To find the recoil velocity of the pistol, we can use the principle of conservation of momentum. According to this principle, the total momentum before the bullet is fired is equal to the total momentum after the bullet is fired.
Let's denote the recoil velocity of the pistol as Vp and the velocity of the bullet as Vb.
The mass of the bullet is 20 grams, which is equal to 0.02 kg. The mass of the pistol is 2 kg.
Before the bullet is fired, the initial momentum of the system (bullet + pistol) is zero since both the bullet and the pistol are initially at rest.

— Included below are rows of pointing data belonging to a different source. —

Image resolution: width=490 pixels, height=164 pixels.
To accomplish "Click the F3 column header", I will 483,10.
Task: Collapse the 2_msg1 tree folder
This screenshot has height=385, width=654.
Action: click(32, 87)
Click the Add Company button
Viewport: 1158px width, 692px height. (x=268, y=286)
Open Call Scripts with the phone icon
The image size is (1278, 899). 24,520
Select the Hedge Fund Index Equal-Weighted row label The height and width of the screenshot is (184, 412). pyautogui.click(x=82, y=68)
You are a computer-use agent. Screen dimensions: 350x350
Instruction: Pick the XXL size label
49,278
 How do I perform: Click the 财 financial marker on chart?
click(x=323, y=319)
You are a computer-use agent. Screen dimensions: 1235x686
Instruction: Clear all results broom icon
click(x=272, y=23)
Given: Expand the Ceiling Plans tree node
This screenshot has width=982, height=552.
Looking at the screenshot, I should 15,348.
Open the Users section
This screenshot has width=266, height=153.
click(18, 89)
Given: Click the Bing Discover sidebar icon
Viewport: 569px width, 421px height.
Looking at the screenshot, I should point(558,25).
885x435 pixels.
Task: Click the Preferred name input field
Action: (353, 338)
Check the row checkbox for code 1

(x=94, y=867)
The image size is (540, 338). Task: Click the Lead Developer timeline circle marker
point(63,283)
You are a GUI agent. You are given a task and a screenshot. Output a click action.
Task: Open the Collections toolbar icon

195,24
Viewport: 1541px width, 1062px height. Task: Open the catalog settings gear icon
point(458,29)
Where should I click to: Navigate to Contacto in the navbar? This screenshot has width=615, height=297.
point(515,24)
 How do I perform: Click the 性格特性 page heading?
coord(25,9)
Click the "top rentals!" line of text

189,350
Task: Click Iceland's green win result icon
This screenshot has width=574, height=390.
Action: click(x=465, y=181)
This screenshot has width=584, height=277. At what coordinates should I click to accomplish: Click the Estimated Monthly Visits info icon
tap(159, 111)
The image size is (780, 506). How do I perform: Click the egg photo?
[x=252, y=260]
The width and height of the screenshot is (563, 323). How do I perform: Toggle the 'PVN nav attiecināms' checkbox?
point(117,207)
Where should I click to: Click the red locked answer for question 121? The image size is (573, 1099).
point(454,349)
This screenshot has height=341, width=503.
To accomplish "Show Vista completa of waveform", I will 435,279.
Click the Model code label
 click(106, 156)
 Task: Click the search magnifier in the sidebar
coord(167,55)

After the bullet is fired, the total momentum of the system must still be zero to satisfy the conservation of momentum. The momentum of the bullet is given by its mass multiplied by its velocity, and the momentum of the pistol is given by its mass multiplied by its recoil velocity. Therefore, we have the following equation:
(0.02 kg × 150 m/s) + (2 kg × Vp) = 0
Simplifying the equation, we get:
3 + 2Vp = 0
2Vp = -3
Vp = -1.5 m/s
The negative sign indicates that the recoil velocity of the pistol is in the opposite direction to the bullet's velocity. Therefore, the recoil velocity of the pistol is 1.5 m/s in the opposite direction to the bullet's motion.